┏━━
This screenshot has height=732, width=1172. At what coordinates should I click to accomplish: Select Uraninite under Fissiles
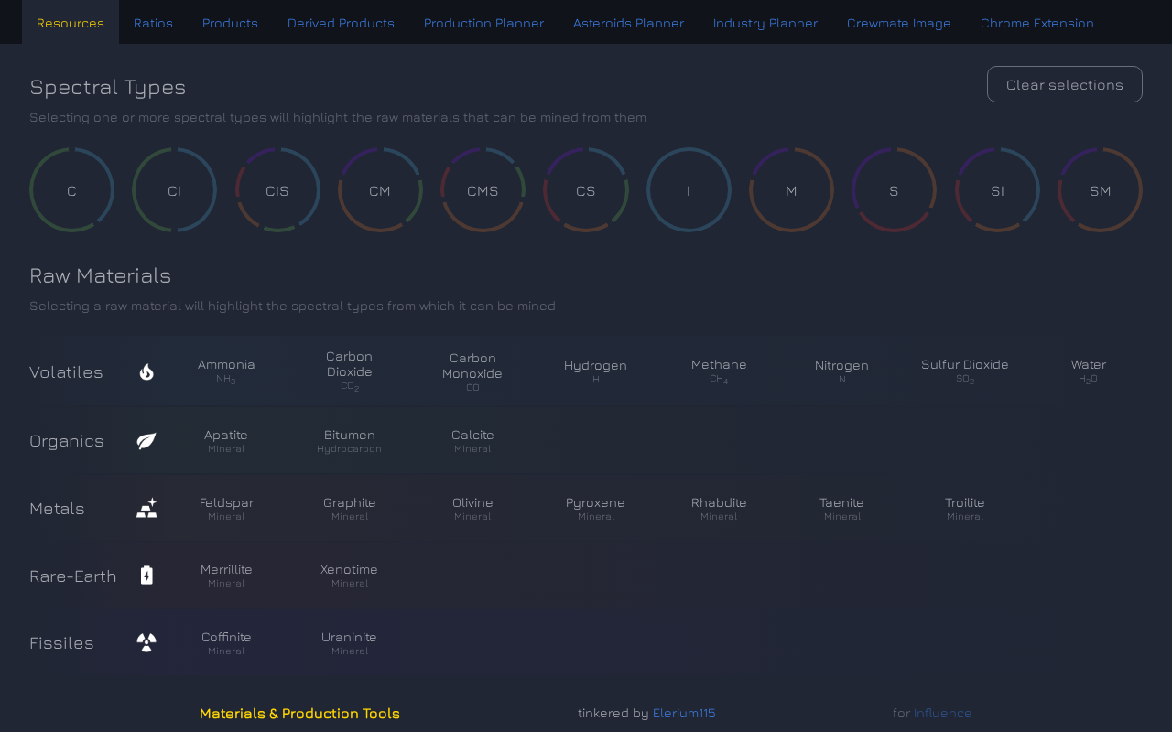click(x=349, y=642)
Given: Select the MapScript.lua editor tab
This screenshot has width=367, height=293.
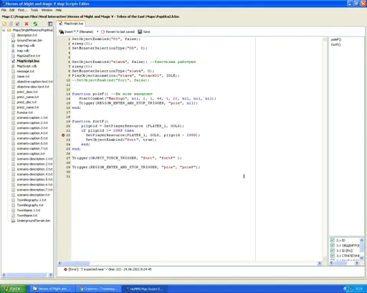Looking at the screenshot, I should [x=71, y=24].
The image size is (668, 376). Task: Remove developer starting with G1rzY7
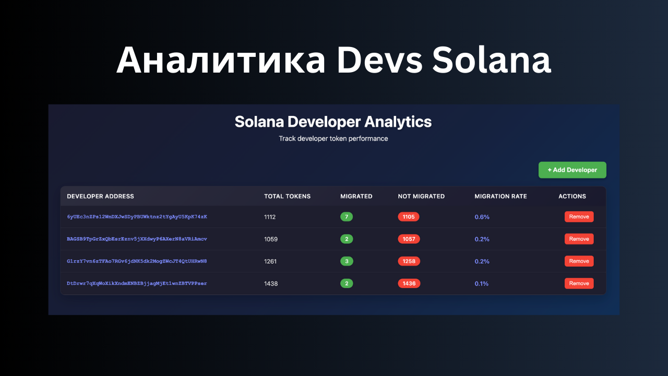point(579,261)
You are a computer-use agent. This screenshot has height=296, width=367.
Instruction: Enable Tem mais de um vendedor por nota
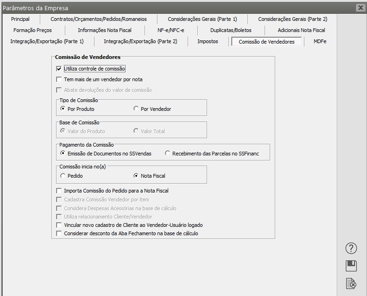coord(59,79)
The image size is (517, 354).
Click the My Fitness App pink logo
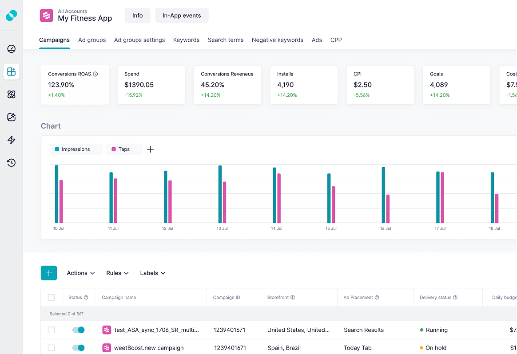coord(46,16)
┗━━
§ Exercise requirements: All that belongs in the answer is the exact run of lines from the line containing "The image size is (517, 354)." to the end of the listing above, pictures removed.

§ Response to the exercise:
The image size is (517, 354).
Click the My Fitness App pink logo
coord(46,16)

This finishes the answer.